Une chose tout de même différencie Alex des autres : il est loin d’être stupide et s’exprime bien (il doit même faire attention à adapter son langage en fonction de son interlocuteur s’il veut éviter des ennuis). Son seul refuge est la lecture et il n’est jamais aussi calme et serein que lorsqu’il est au trou avec quelques livres.

Il profitera de quelques moments de liberté entre deux établissements, à la faveur d’une évasion ou d’une conditionnelle, sans vraiment savoir quoi en faire finalement, sans autre rêve que d’avoir de belles fringues et de voler une voiture, trop jeune qu’il est pour imaginer autre chose que de profiter du moment présent. Il se persuade petit à petit qu’il est destiné à vivre de l’autre côté de la loi, et son audace grandit avec le temps. On le quittera à 16 ans, lors d’un braquage qui tourne mal et qui l’enverra sans doute en prison.


Edward Bunker (1933-2005) est un écrivain américain auteur de romans policiers, et scénariste de cinéma. Il fut le plus jeune détenu (17 ans) à être incarcéré à San Quentin, l’un des pénitenciers les plus durs des États-Unis (deux évasions à son actif, dont une de deux ans). Il sort pour la dernière fois de prison en 1975, soit à 42 ans ! Il conteste plus ou moins son passé de criminel, en déclarant :

Si je devais mettre sur une balance tout ce que j’ai fait à la société et tout ce que celle-ci m’a fait, je ne sais de quel côté elle pencherait.
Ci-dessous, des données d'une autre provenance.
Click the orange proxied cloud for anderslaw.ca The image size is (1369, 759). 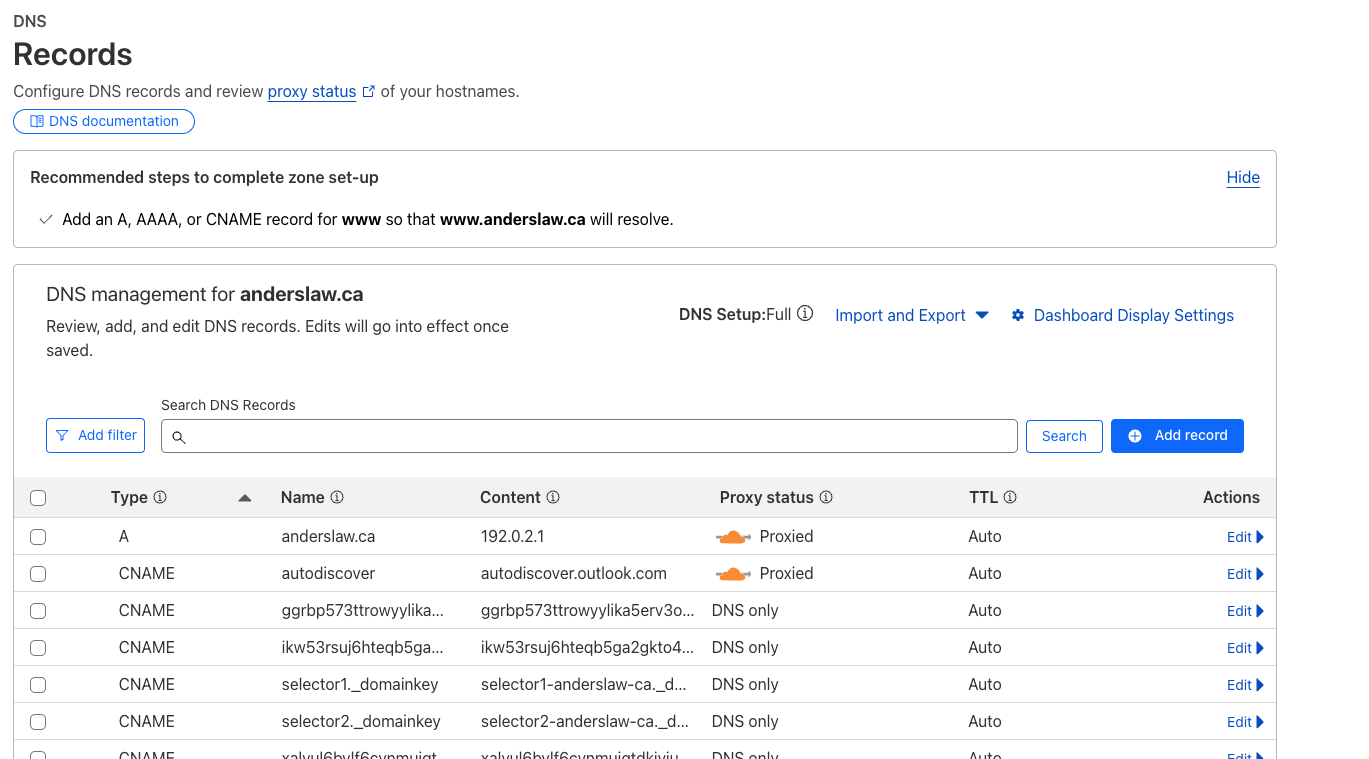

Il faut sans doute comprendre cette phrase dans le sens où les prisons américaines sont extrêmement dures, et l’on en ressort souvent pire que lorsqu’on y est entré, inadapté à la société qui de toutes façons vous rejette. C’est le sens de plusieurs de ses romans d’ailleurs.

Il a notamment écrit :

  • No Beast so Fierce (1973, Aucune bête aussi féroce, adapté à l’écran sous le titre Straight Man (1978), Le Récidiviste avec Dustin Hoffman).
  • The Animal Factory (1977, La Bête contre les murs, adapté à l’écran sous le titre éponyme (2000) avec Willem Defoe).
  • Little Boy Blue (1981, La Bête au ventre), ce roman donc.
  • Dog Eat Dog (1995, Les Hommes de Proie, adapté à l’écran sous le titre éponyme (2016) avec Nicolas Cage).

Il a également joué comme acteur, toujours pour de brèves apparitions, notamment dans Le Récidiviste et Animal Factory, mais aussi dans Reservoir Dogs de Quentin Tarantino (M. Blue), ou encore Running Man de Paul Michael Glaser (Lenny).

Quentin Tarantino, Michael Madsen, Edward Bunker, and Steve Buscemi dans Reservoir Dogs.

Enfin, le personnage de Nate, un criminel de carrière qui s’occupe de recel dans le film Heat (1995), joué par Jon Voight, aurait été inspiré par Bunker, qui était consultant pour le réalisateur Michael Mann.